### [Exercise]
Each record, word for word and stripped of pictures, is what the answer should contain.

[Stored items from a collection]
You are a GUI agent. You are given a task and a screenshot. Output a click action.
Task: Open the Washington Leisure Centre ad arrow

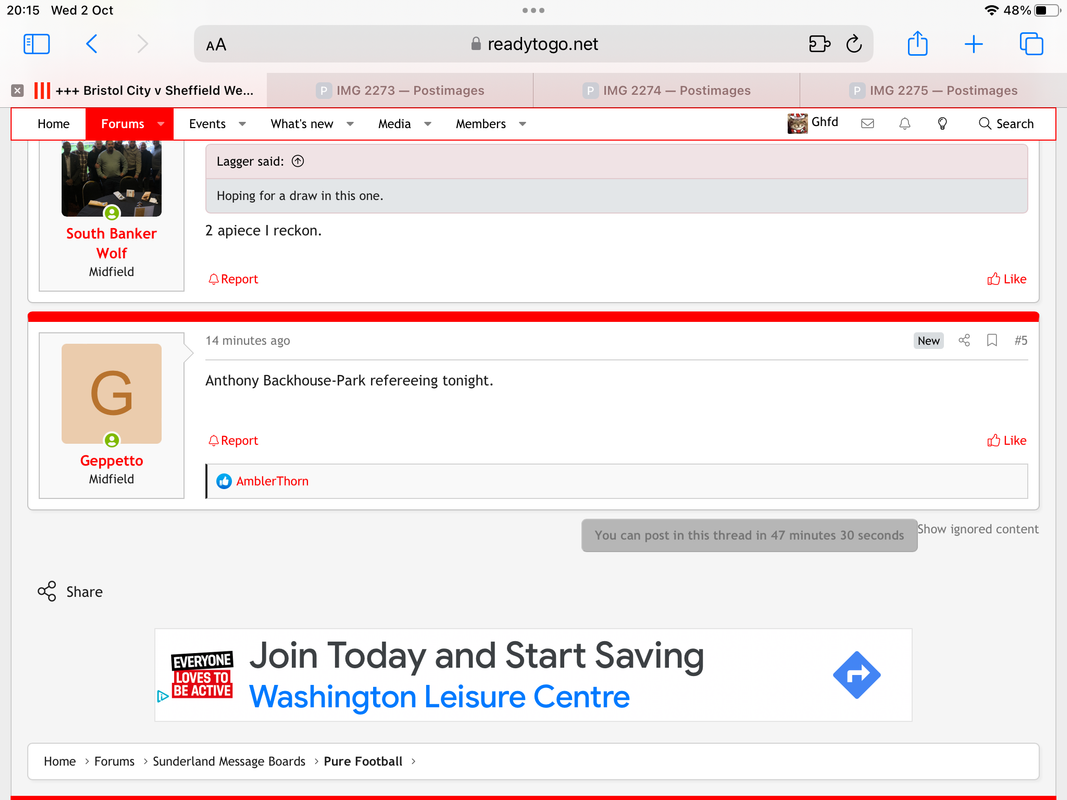click(856, 675)
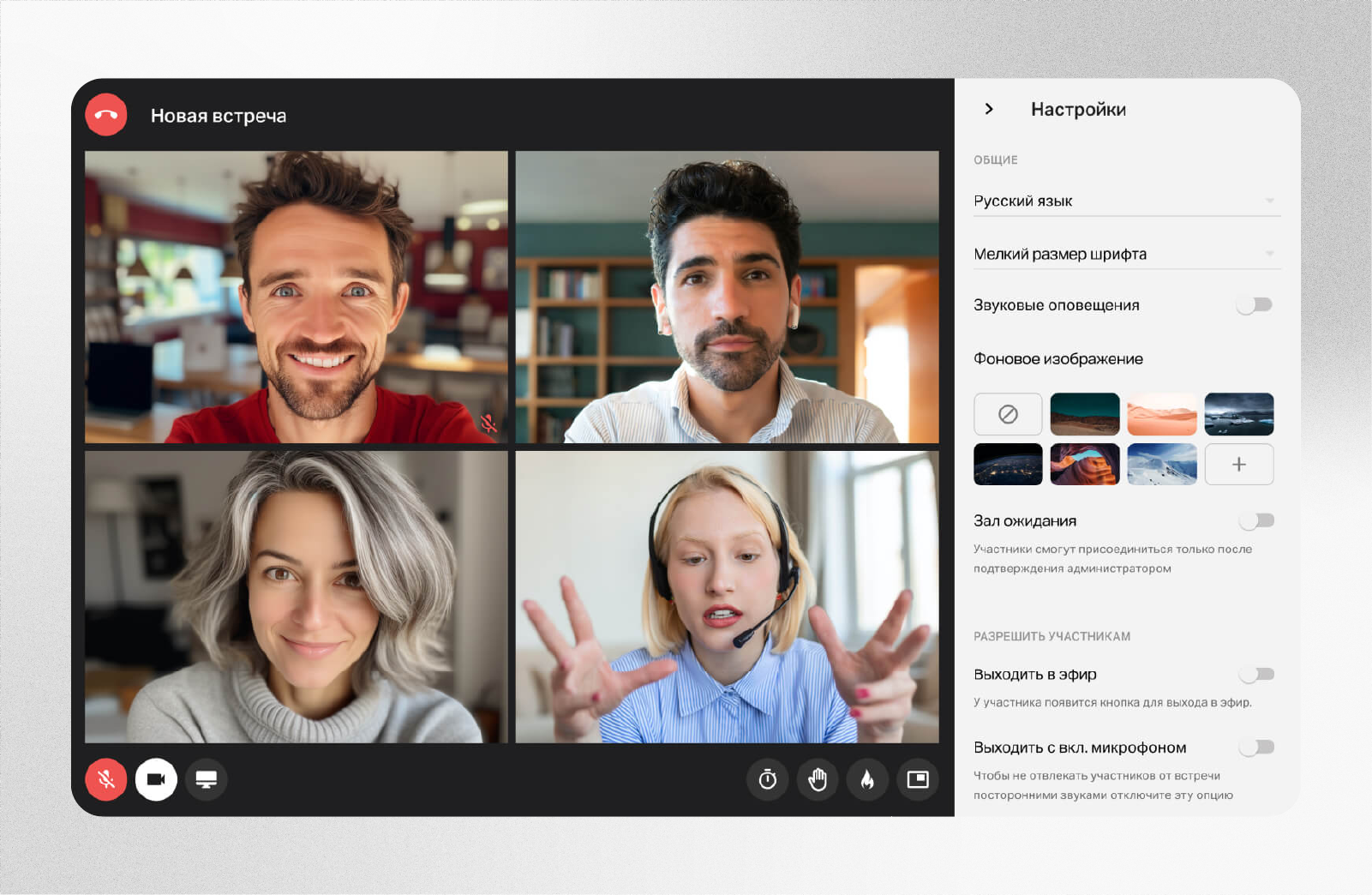Viewport: 1372px width, 895px height.
Task: Turn on the Зал ожидания switch
Action: 1256,520
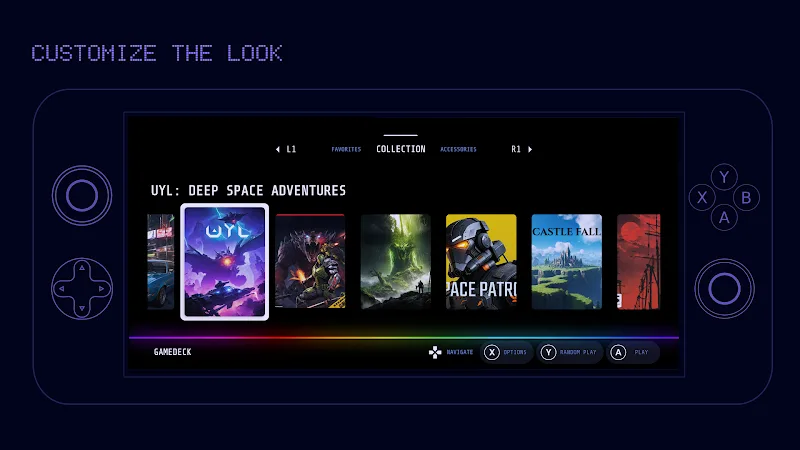Screen dimensions: 800x450
Task: Open the Accessories tab
Action: 458,150
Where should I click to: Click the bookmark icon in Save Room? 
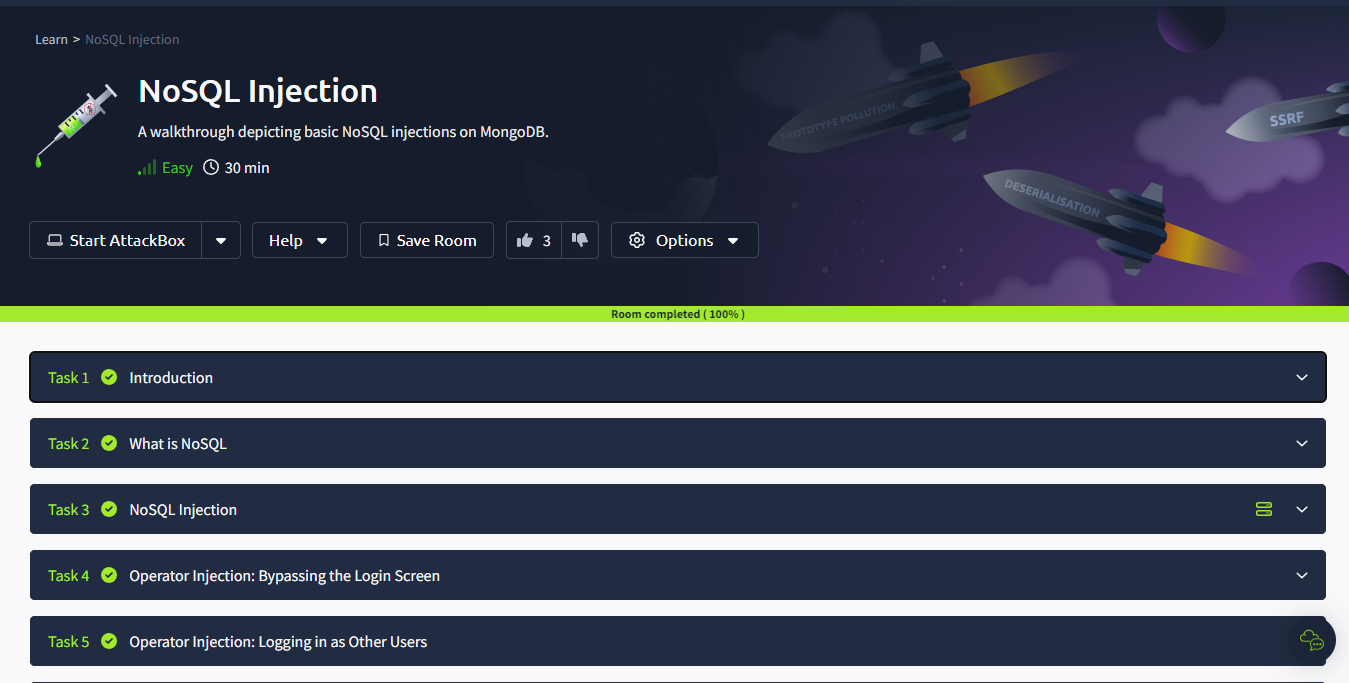383,240
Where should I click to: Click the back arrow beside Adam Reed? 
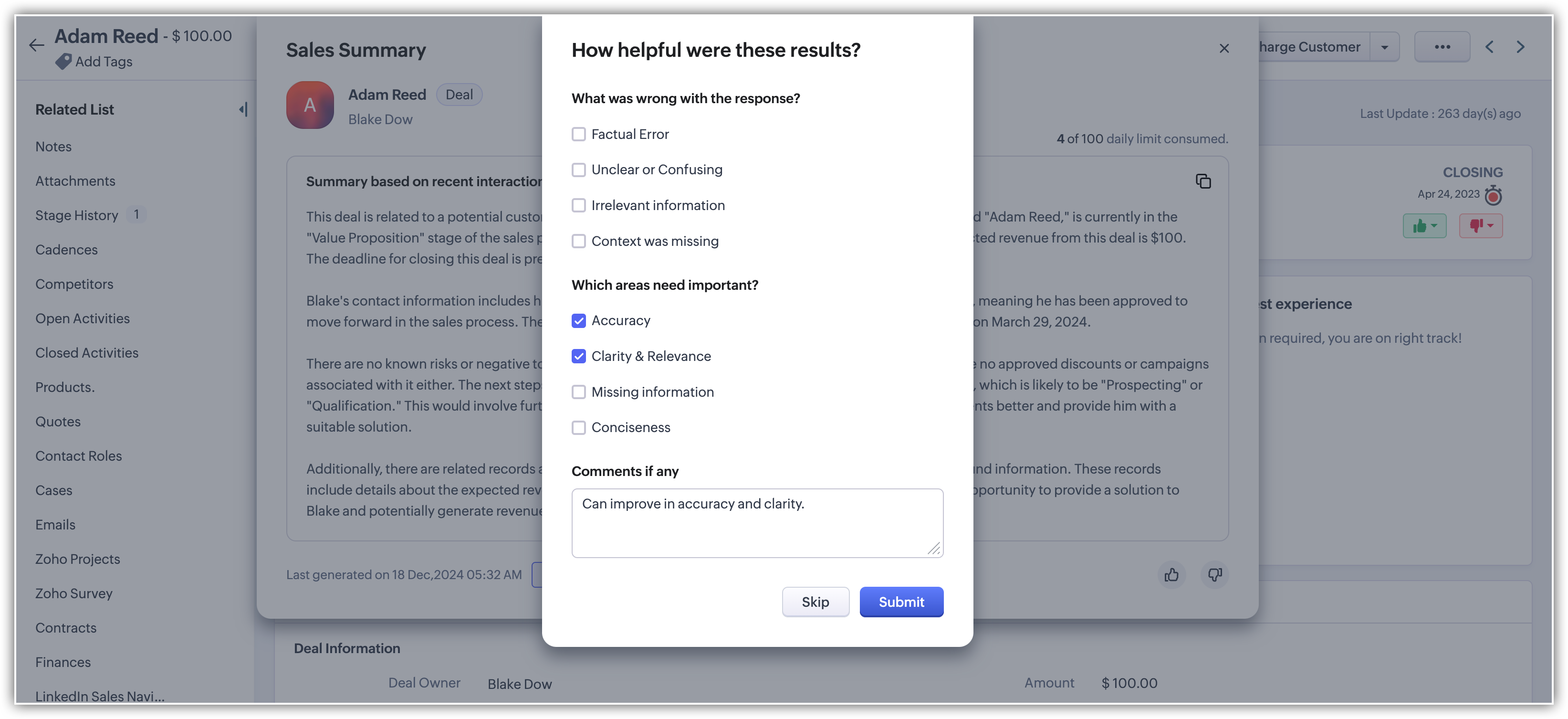pyautogui.click(x=37, y=45)
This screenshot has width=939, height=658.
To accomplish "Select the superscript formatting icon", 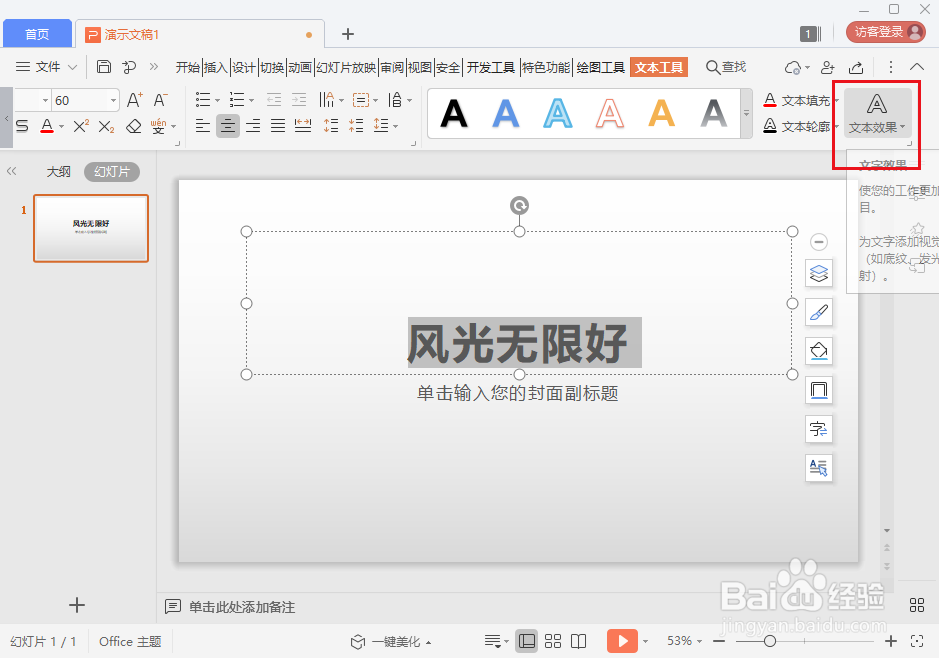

### [Result of this exercise]
You are a GUI agent. You are given a task and a screenshot. Output a click action.
Task: Open the Washington Leisure Centre ad arrow

click(856, 675)
Viewport: 1372px width, 895px height.
Task: Turn on the Зал ожидания switch
Action: 1256,520
Screen dimensions: 800x450
Task: Open the Accessories tab
Action: 458,150
Where should I click to: Click the bookmark icon in Save Room? 
383,240
Where should I click to: Click the back arrow beside Adam Reed? 
pyautogui.click(x=37, y=45)
This screenshot has width=939, height=658.
To accomplish "Select the superscript formatting icon", 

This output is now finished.